Your objective. Copy out the lines below with every "screenshot" changed to "screen capture" and everything else left as it is. Don't include the pictures.

+++ Records supplied +++

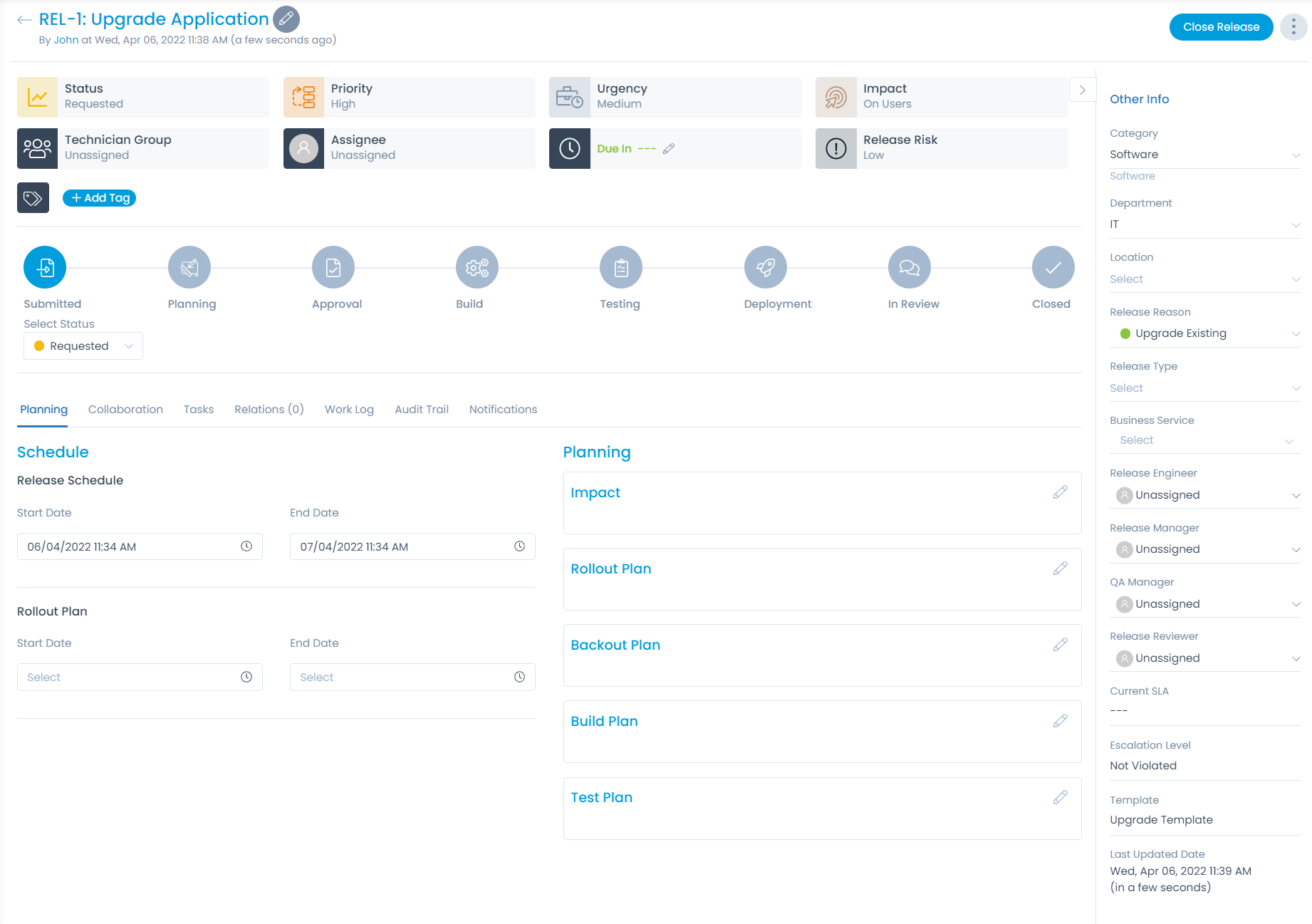Edit the Test Plan using pencil icon
Screen dimensions: 1312x924
[x=1060, y=797]
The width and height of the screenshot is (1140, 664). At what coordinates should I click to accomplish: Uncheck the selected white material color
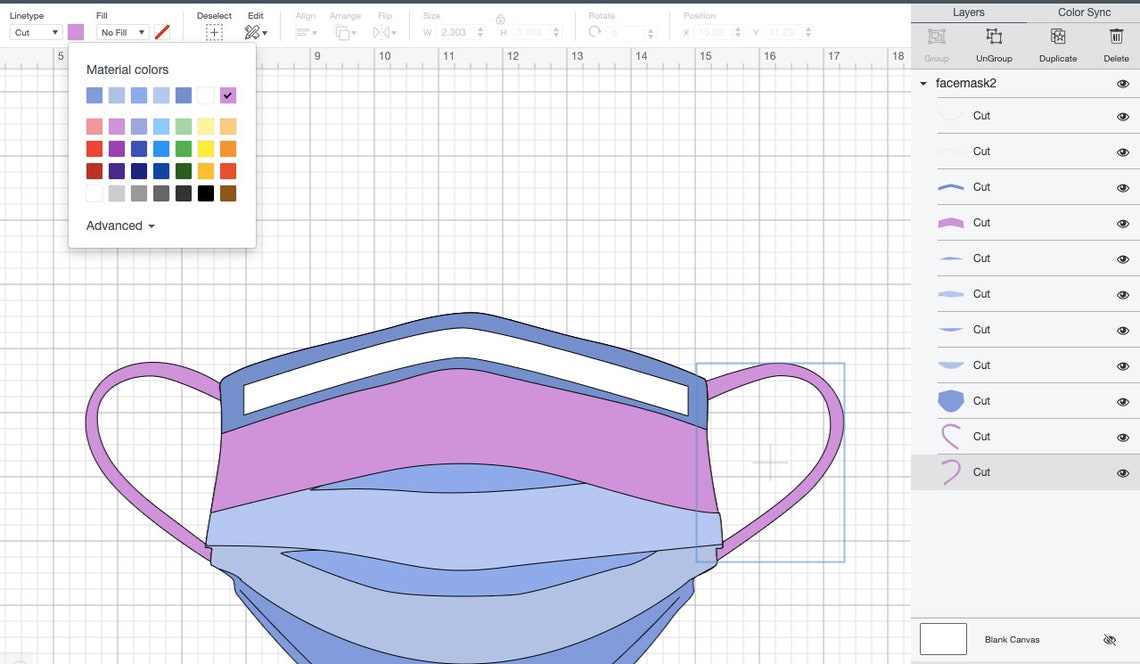click(227, 95)
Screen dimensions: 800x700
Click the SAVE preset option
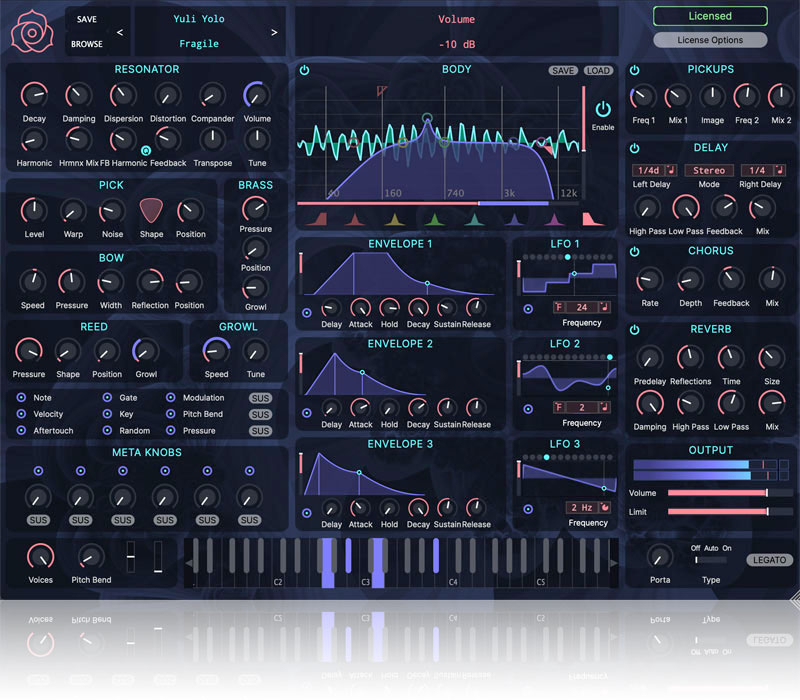click(86, 19)
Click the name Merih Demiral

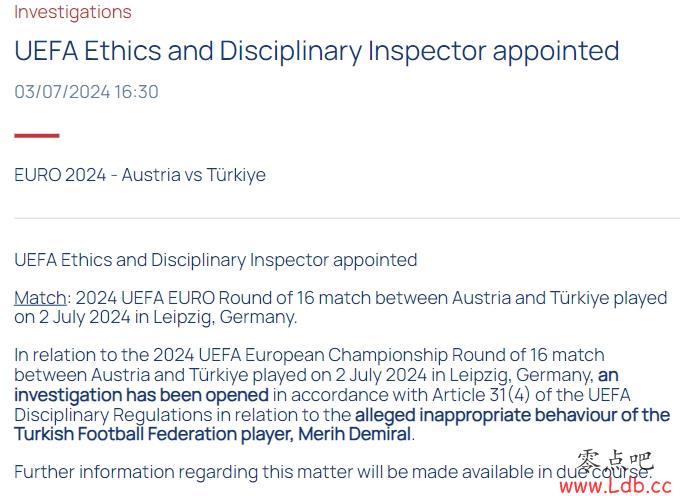point(354,434)
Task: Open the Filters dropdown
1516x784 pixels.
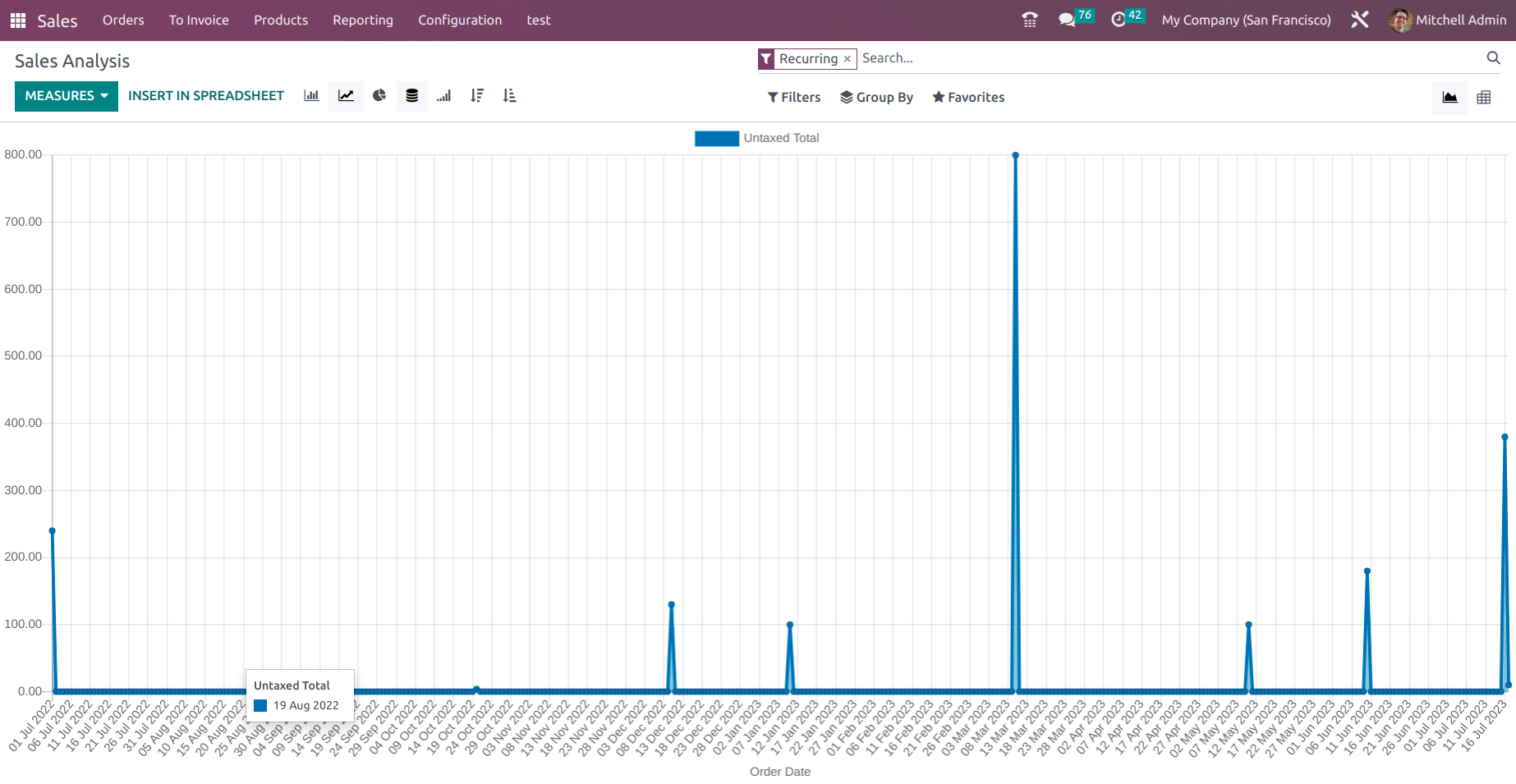Action: 793,97
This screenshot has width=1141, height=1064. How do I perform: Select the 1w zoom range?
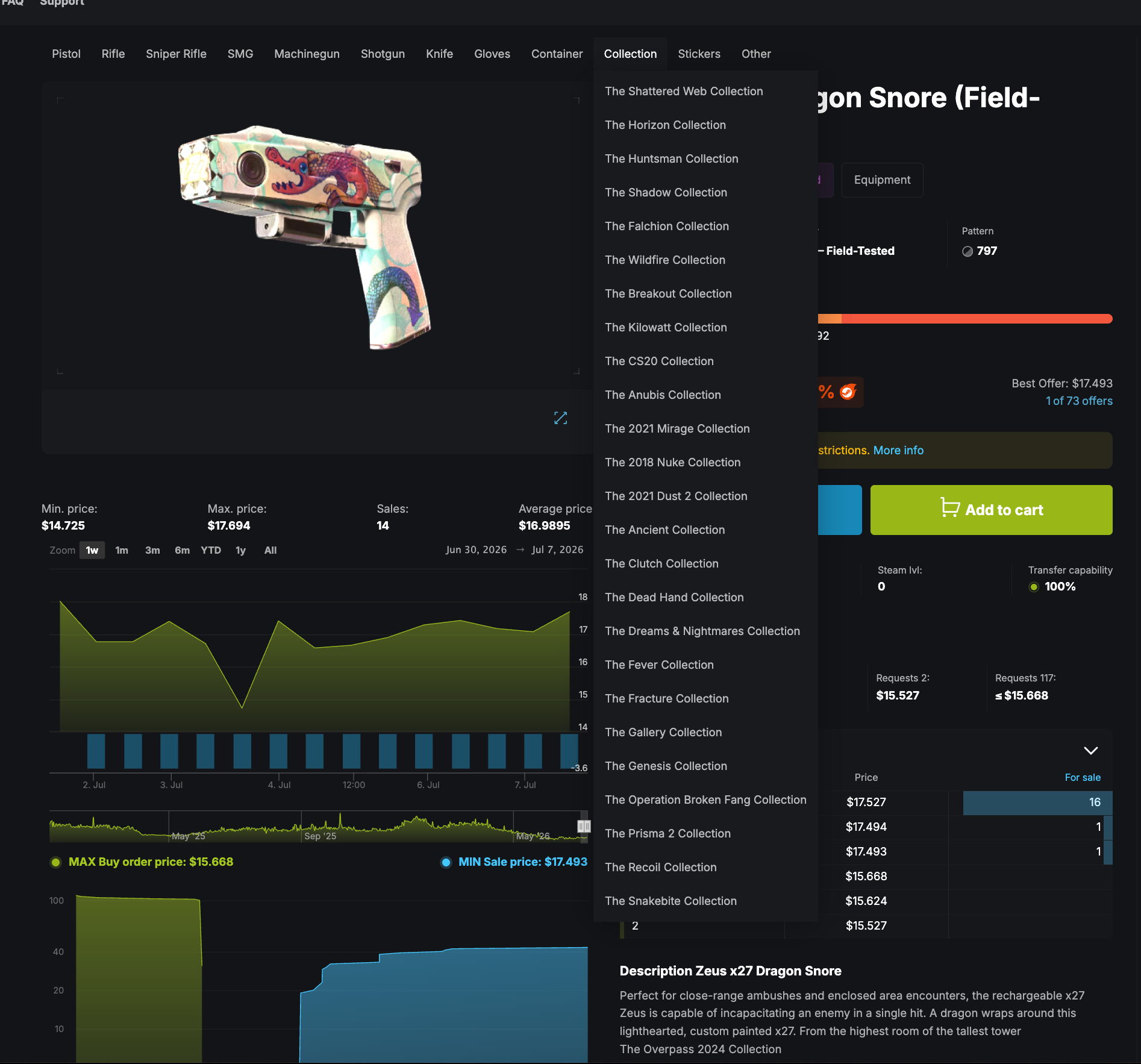point(92,550)
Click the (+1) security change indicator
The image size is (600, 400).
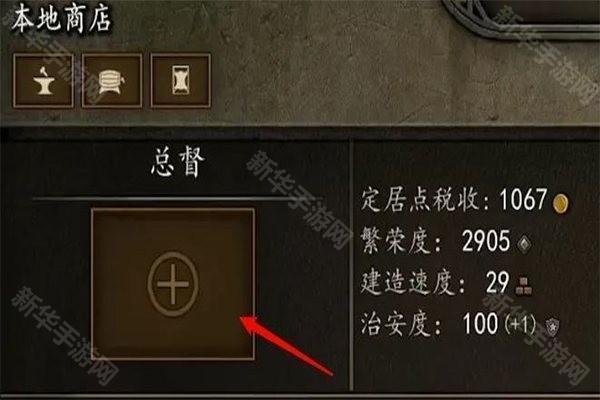[520, 325]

+++

Solution to this exercise.
Edit the Test Plan using pencil icon
Screen dimensions: 1312x924
[x=1060, y=797]
The width and height of the screen capture is (1140, 664). At what coordinates should I click to accomplish: Uncheck the selected white material color
click(227, 95)
Screen dimensions: 800x700
Click the SAVE preset option
click(86, 19)
Click the name Merih Demiral

point(354,434)
Task: Open the Filters dropdown
1516x784 pixels.
Action: 793,97
This screen capture has width=1141, height=1064. How do I perform: Select the 1w zoom range?
point(92,550)
Click the (+1) security change indicator
The image size is (600, 400).
[520, 325]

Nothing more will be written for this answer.